Tot in de 19e eeuw sliepen mensen in verschillende fasen, niet aaneengesloten en vaak ook overdag. Door de industriële revolutie en elektrische verlichting ontstond er een duidelijke dagindeling van werk, en rust en aan één stuk doorslapen werd de nieuwe norm. Maar voor veel mensen met slaapproblemen zorgt die norm voor extra slaapproblemen. De laatste jaren luidt het advies dan ook: dwing jezelf niet om acht uur te slapen als je ‘s nachts wakker wordt. Sta op en ga iets saais doen.

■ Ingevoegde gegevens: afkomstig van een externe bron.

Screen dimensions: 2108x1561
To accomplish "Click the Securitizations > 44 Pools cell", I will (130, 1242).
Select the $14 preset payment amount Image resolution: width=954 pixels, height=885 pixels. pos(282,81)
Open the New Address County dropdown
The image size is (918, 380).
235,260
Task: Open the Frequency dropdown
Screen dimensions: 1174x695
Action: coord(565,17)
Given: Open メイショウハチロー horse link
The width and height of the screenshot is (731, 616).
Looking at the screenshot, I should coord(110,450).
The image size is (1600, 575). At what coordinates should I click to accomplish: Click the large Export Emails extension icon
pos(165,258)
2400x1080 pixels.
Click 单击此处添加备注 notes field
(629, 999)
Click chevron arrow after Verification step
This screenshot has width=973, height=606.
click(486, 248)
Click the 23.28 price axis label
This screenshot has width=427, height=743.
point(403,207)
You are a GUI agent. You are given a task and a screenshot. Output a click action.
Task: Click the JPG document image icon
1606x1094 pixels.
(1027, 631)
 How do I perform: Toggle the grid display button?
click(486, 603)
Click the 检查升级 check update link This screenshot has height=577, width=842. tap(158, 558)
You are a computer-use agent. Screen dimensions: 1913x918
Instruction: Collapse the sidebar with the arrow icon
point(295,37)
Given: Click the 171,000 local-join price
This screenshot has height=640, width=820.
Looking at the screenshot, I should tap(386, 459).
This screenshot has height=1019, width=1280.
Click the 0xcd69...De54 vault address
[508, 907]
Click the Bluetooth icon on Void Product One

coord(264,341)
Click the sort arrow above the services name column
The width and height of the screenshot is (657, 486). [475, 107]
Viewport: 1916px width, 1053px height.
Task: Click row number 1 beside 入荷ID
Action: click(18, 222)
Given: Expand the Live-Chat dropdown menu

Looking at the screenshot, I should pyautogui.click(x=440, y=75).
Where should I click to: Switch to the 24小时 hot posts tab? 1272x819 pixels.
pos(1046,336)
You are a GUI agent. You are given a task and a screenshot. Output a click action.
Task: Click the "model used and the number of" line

9. ‘Melk is goed voor elk’ (1930)
In het grootste deel van de 20e eeuw is koemelk onmisbaar in ons dieet. De zuivelsector zet vanaf de jaren 1930 grote promotiecampagnes op het getouw, gericht naar gezinnen en scholen, zoals de Melkbrigade uit de jaren 1960 en de ninetiesslogan ‘Ik koe van you’.
Hoe relevant vandaag? Het advies is om 2 tot 3 porties zuivelproducten per dag te consumeren om voldoende calcium, vitamine B2 en B12 binnen te krijgen. Melk wordt vooral geassocieerd met calcium om de botten in vorm te houden.
Toch is het niet helemaal bewezen dat je door melk minder risico loopt op botbreuken, aldus het Vlaams instituut gezond leven. Een mens kan ook perfect zonder melk, zolang hij ervoor zorgt dat de calcium en andere mineralen, eiwitten, en B-vitaminen via andere producten hun weg naar het lichaam vinden. Steeds meer mensen zijn bovendien lactose-intolerant of kiezen voor een plantaardig leven.
Daarnaast heerst er een opvallend antizuiveldiscours met betrekking tot borstkanker. Experts van de Hoge Gezondheidsraad hebben echter geen wetenschappelijke bewijzen gevonden die deze claims ondersteunen. Sojaproducten die met calcium en vitaminen zoals B2 en B12 zijn verrijkt, kunnen zuivel perfect vervangen omdat ze een vergelijkbare eiwitsamenstelling hebben, al kun je de gezondheidseffecten van melk niet zomaar doortrekken naar producten op basis van soja.